Video of Hyderabad scholar Rohith Vemula asserting his Dalit status surfaces
After he committed suicide in January this year, Vemula's family members, friends besides political parties alleged that he was a victim of caste discrimination. (YouTube screen scrab)
Hyderabad, Telangana, India
Oct 17, 2016, 03.41 PM
Days after an Indian judicial panel concluded that research scholar Rohith Vemula, who committed suicide in January, was not from a "low caste" Dalit community, a video has appeared showing Vemula saying he was in fact a Dalit.
The video appears to be shot inside a tent near the area where the student and his other colleagues had stayed after they were suspended from Hyderabad Central University in southern Hyderabad city.
He is seen describing himself as a Dalit from Guntur district of the south Indian state Andhra Pradesh and says that his mother raised him. Vemula also talked about his suspension, his studies and student activism in the video clip.
The research scholar's family and friends had alleged after the suicide that Vemula had been discriminated against because of his caste.
A demand for a 'Rohith Act' to end the discrimination against students belonging to the marginalised communities in educational institutions was demanded.
◇ ◇ ◇ ◇ ◇ ◇ ◇
Things to do:
a. In the news report on the Rohith Vemula video, rewrite the stretch from "Hyderabad, Telangana, India" through "southern Hyderabad city.", swapping "tent" for "shelter".
b. Carry on the news report about the Rohith Vemula video from where it stops.

Dataset extract:
◇ ◇ ◇ ◇ ◇ ◇ ◇
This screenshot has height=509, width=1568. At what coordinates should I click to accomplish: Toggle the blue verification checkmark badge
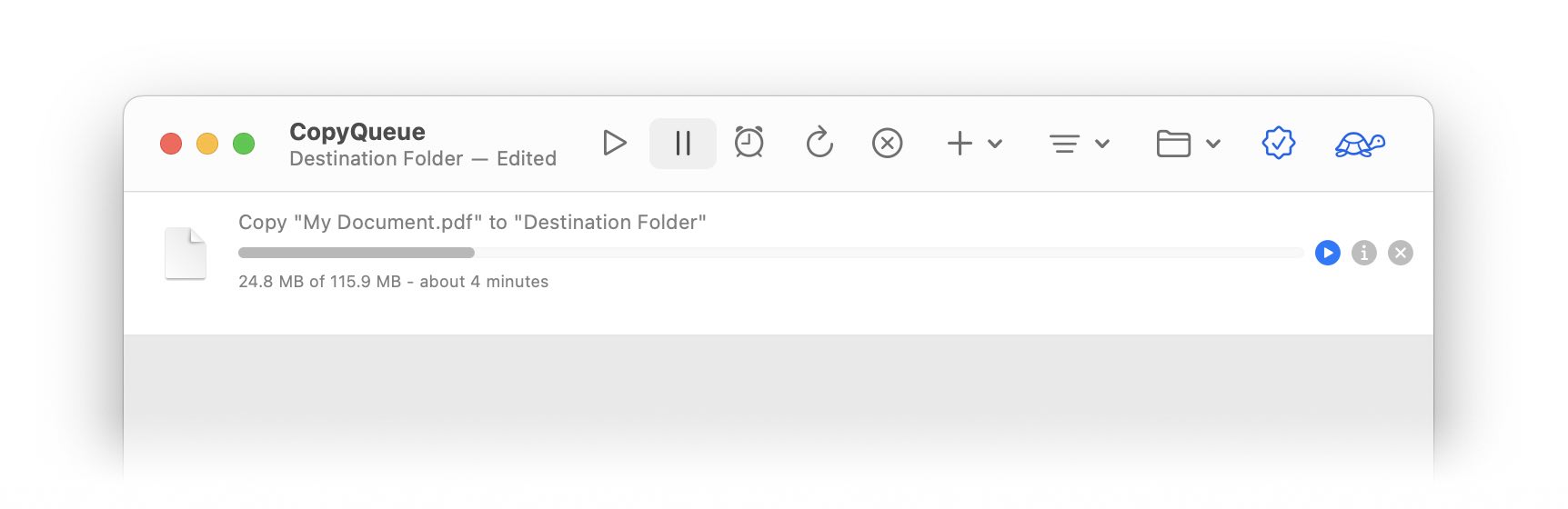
◇ ◇ ◇ ◇ ◇ ◇ ◇
Exercise answers:
a.
Hyderabad, Telangana, India
Oct 17, 2016, 03.41 PM
Days after an Indian judicial panel concluded that research scholar Rohith Vemula, who committed suicide in January, was not from a "low caste" Dalit community, a video has appeared showing Vemula saying he was in fact a Dalit.
The video appears to be shot inside a shelter near the area where the student and his other colleagues had stayed after they were suspended from Hyderabad Central University in southern Hyderabad city.

b.
The Justice Roopanwal Commission set up by India's human resource and development (HRD) ministry attributed Vemula's suicide to personal reasons. They stated that the material was not enough to establish his caste.
The commission raised questions about substantial proof that Vemula's mother, V Radhika, belonged to the "Mala" community.
India's then HRD minister Smriti Irani and labour minister Bandaru Dattatreya were given clean chits in the report and Hyderabad Central University was acquitted of any blame for his death.
Vemula's suicide had triggered a huge political furor with Smriti Irani coming under attack along with Bandaru Dattatreya for having written a letter related to the matter. The Commission in its report is understood to have emphasised upon proper grievance redressal mechanisms and equal opportunity cells so that unfortunate incidents like Vemula's suicide can be prevented.